Una verdadera pesadilla le tocó vivir a una familia luego de que se les perdiera el único hijo, llamado Mateo, de sólo 2 años y 5 meses. Junto a sus padres, habían ido a un cumpleaños a un domicilio del Médano de Oro, en Rawson. Estuvo jugando toda la tarde con sus primitos, hasta que sus padres decidieron salir a comprar, sobre las 18:30 del sábado.
Le dijeron a su abuela que se hiciera cargo. El tema es que Mateo no era el único del cumple. Lamentablemente, en un descuido de la abuela, el pequeño aprovechó para salir a buscar a sus padres por los alrededores de la vivienda. Comenzó a caminar pero, lógico, sin destino alguno.
El chiquito, al ver que no encontraba a sus padres y que se había perdido de su abuela, empezó a llorar a gritos hasta que pasó un remisero y lo alzó. Previo a llevarlo hacia la Policía, el hombre le preguntó a los vecinos si conocían al pequeño, teniendo una respuesta negativa de todos, ya que Mateo no era de allí -vive en el barrio Victorino Ortega, en Rawson-. Ante ello, decidió acercarlo a la subcomisaría de Médano de Oro.
Una vez en la dependencia, el personal policial, al mando del subcomisario Aballay, decidieron llevarlo nuevamente al remisero hacia el lugar donde lo recogió y volver a preguntar en otros alrededores de la zona. Lamentablemente, nadie lo reconocía por lo que lo trasladaron hacia la seccional y publicaron una foto del niño, a la espera de ser hallado por sus padres.
Por otra parte, cuando llegaron los padres de comprar, le preguntaron a la abuela dónde estaba Mateo. Como no andaba por ningún área de la casa, salieron a buscarlo por los alrededores. Lo buscaron por cañaverales, cunetas, zanjones, hasta por una pileta por si se había ahogado y nada, no había rastros del pequeño.

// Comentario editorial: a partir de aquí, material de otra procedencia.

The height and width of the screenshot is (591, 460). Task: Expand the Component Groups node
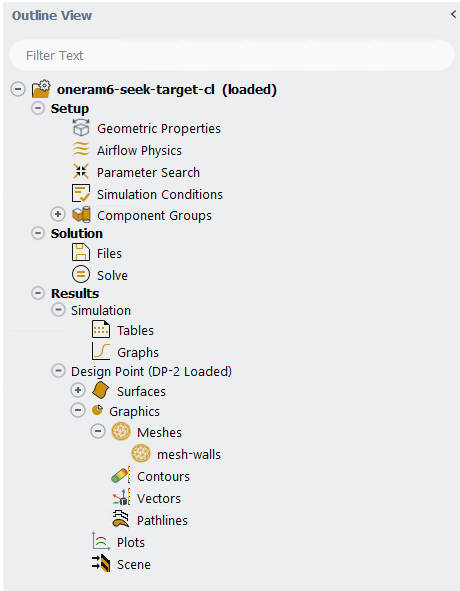[58, 214]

Por último, comenzaron a preguntarles a los vecinos y una le dijo que la Policía había publicado una foto del chiquito, diciendo que estaba en la subcomisaría de Médano de Oro. De manera urgente, los padres se dirigieron hacia la dependencia y se pudieron reencontrar con el pequeño.

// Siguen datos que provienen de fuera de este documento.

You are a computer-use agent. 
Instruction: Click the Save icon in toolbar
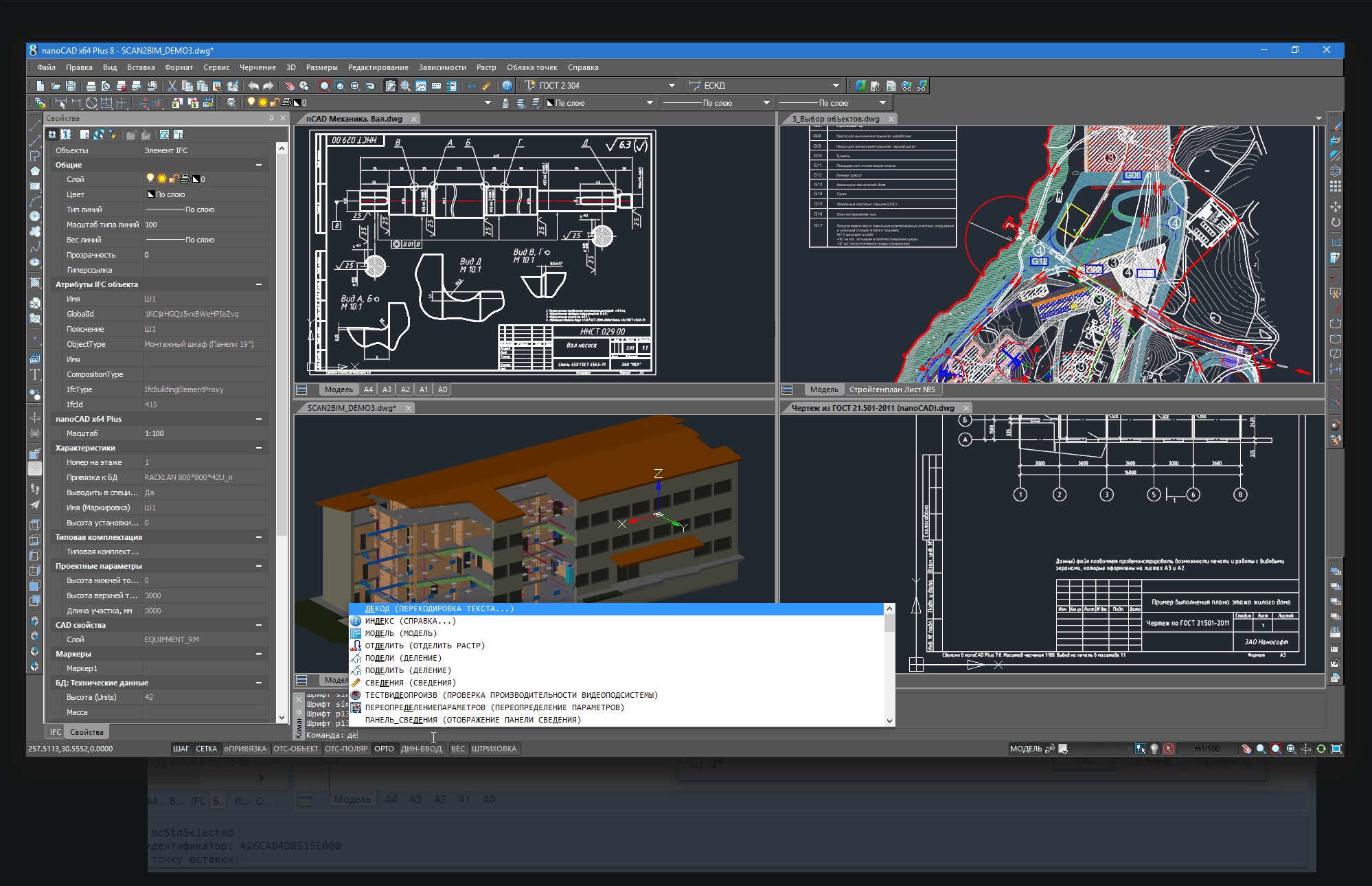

Según los efectivos, el remisero lo llevó sobre las 21 a la seccional y sobre las 23 fueron a buscarlo. En ese trajín no paraba de llorar, propio del desconocimiento del pequeño con las personas con las que se encontraba. Los efectivos intentaron tranquilizaron y no podían. Hasta que con un policía cedió y hasta se durmió. Después de casi una hora de cuestiones legales, se lo entregaron a los padres.